Exceptional circumstances
When making a decision about whether the circumstances prescribed by CSA Regs section 11 apply, the Registrar must consider all the relevant facts of the parent's particular circumstances and the extent to which they contributed to the parent's delay in providing information about their income to the Registrar.
For the purposes of section 11(1)(c) of the CSA Regs, the Registrar will consider a person provided their income information to the Registrar as soon as was practicable if they provided that information within a reasonable period of time after the special or exceptional circumstances ceased to affect them. A decision about whether the parent provided their income information to the Registrar as soon as was practicable will require an examination of the parent's individual circumstances.
Otherwise, the amendment to the assessment will take effect from the day after the assessment was amended, for the remainder of the CSP.
Example: In July 2018, Services Australia receive Lexi’s tax assessment and calculate a new child support assessment for the CSP 1 August 2018 to 31 October 2019. As Lexi’s former partner Shannon has not lodged his tax return, a provisional income of $40,000 for 2017-18 is calculated.
Shannon lodges his 2017-18 tax return late (on 15 July 2019) and his actual ATI is $43,000. As Shannon's actual ATI is higher than the provisional income amount, the child support assessment would be adjusted from 1 August 2018.
Example: In the above example, if Shannon’s actual ATI was $38,000, the child support assessment would be amended on 15 July 2019 to take effect from 16 July 2019. The date of effect is the day after the assessment is amended, as Shannon's tax return was lodged late and his actual ATI is lower the provisional ATI and none of the other circumstances in section 58A(2) of the CSA Act applied.
Example: Graham’s child support assessment is made for a CSP commencing 8 August 2018. Graham's 2017-18 tax assessment was not available due to his serious ill health, so his 2016-17 tax assessment was inflated to determine a provisional ATI of $55,000 for the purpose of the new assessment.

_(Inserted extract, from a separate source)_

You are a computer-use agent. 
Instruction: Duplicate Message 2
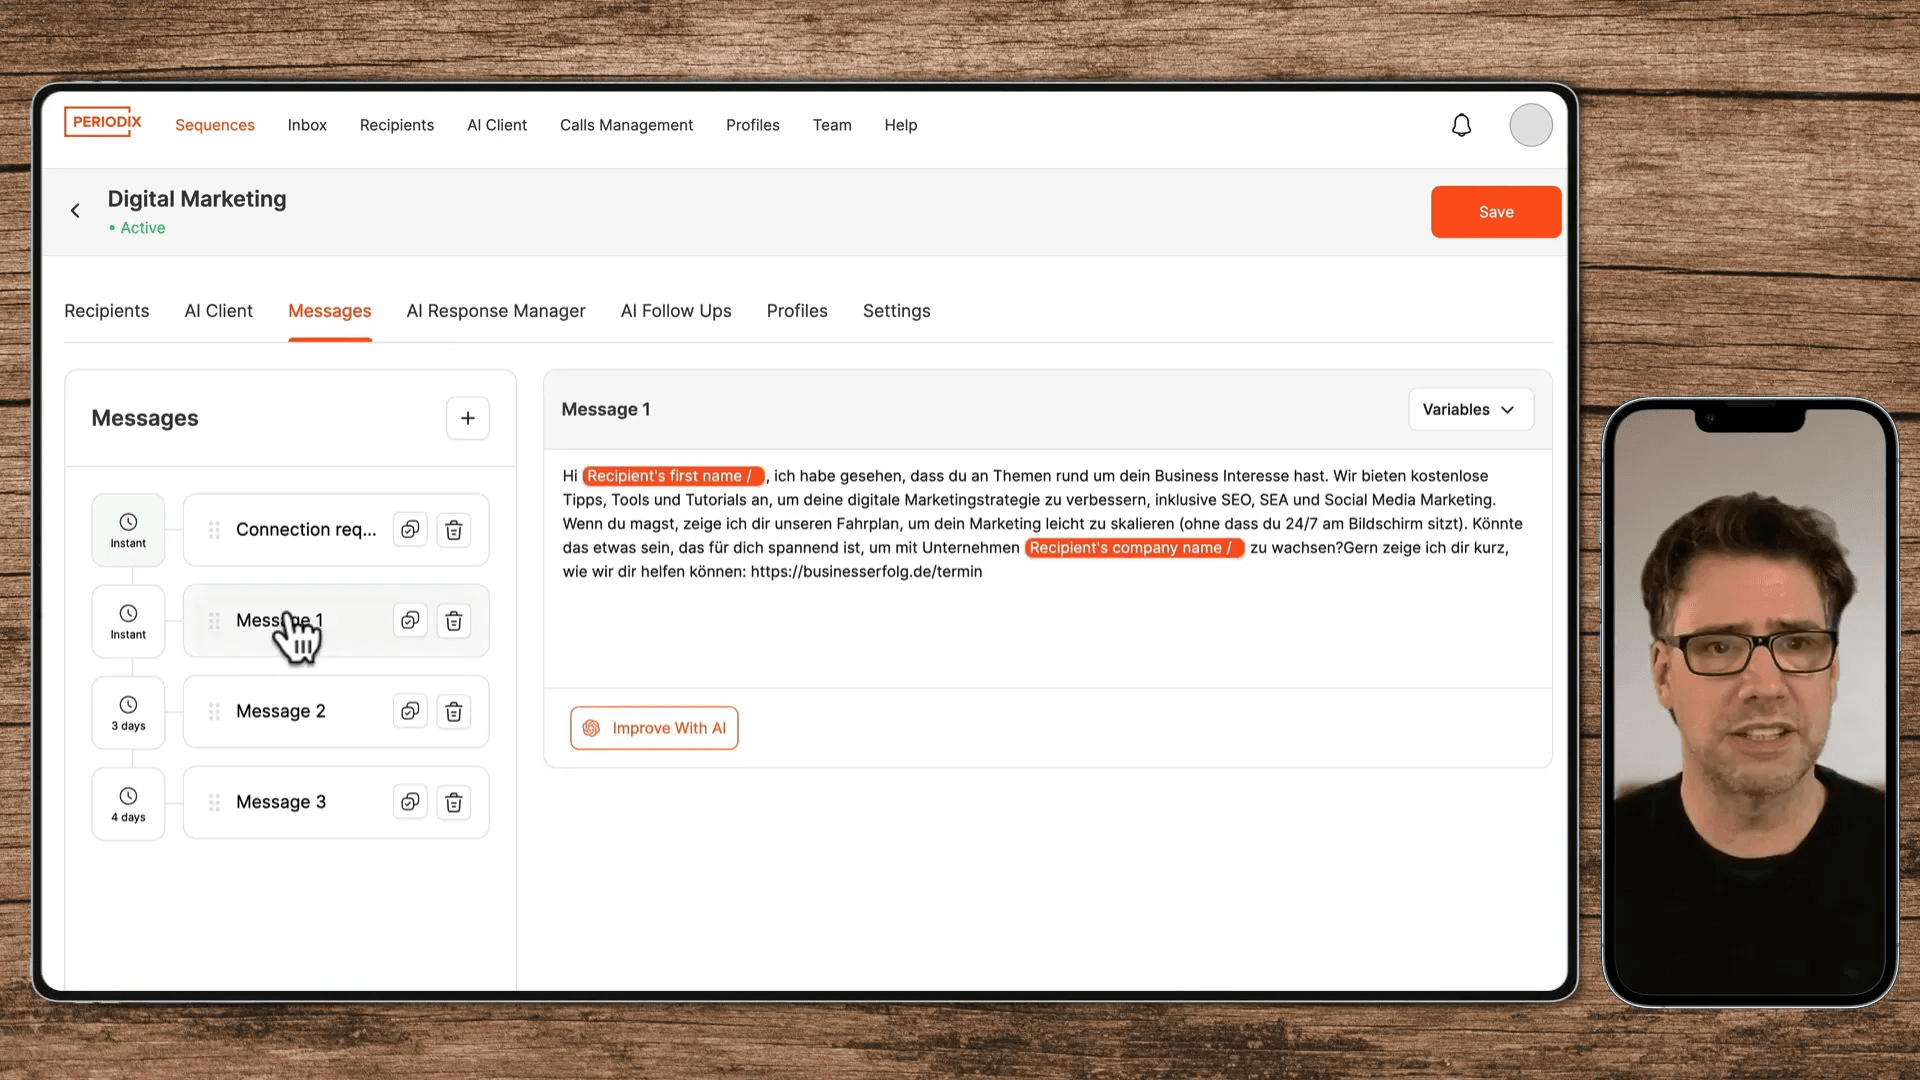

On 5 February 2019, Graham's tax return for 2017-18 was lodged as his health had improved, and his ATI was $43,000. Graham advises the Registrar that the late lodgement was due to his serious ill health. The Registrar, after considering all the relevant facts in Graham's case, determines, as per section 11(1)(c) of the CSA Regs, that Graham has provided his income information within a reasonable period of time in the circumstances.
Graham's 2017-18 actual ATI of $43,000 is lower than the provisional ATI $55,000 used for the assessment. The Registrar amends the assessment to use the actual ATI from the beginning of the CSP, 8 August 2018, as the date of effect can be applied retrospectively in these circumstances.
New information about incomes used in CSP commencing from 1 July 2008
Before 1 July 2008, the Registrar could determine a default income to be used to make a child support assessment, if the parent's taxable income could not be ascertained.
Prior to 23 May 2018, if the Registrar had based a parent's child support assessment on a default income (1.1.D.20) for a CSP which commenced before 1 July 2008 and later ascertained the parent's taxable income and/or supplementary income amounts, then the Registrar was required to immediately amend the child support assessment. This determined that the taxable income was the taxable and/or supplementary income amounts.
From 23 May 2018 the rules for CSPs commencing before 1 July 2008 were amended to be the same as the rules in effect from 1 July 2008.
If the CSP commenced prior to 1 July 2008, and the child support assessment used a default income, and the parent's taxable income and/or supplementary income amounts were subsequently ascertained the new rules meant Services Australia:
- WOULD NOT amend the child support assessment if the new amount is lower than the previous income amount, and
- MUST amend the child support assessment if the parent's new amount is higher than the previous income amount.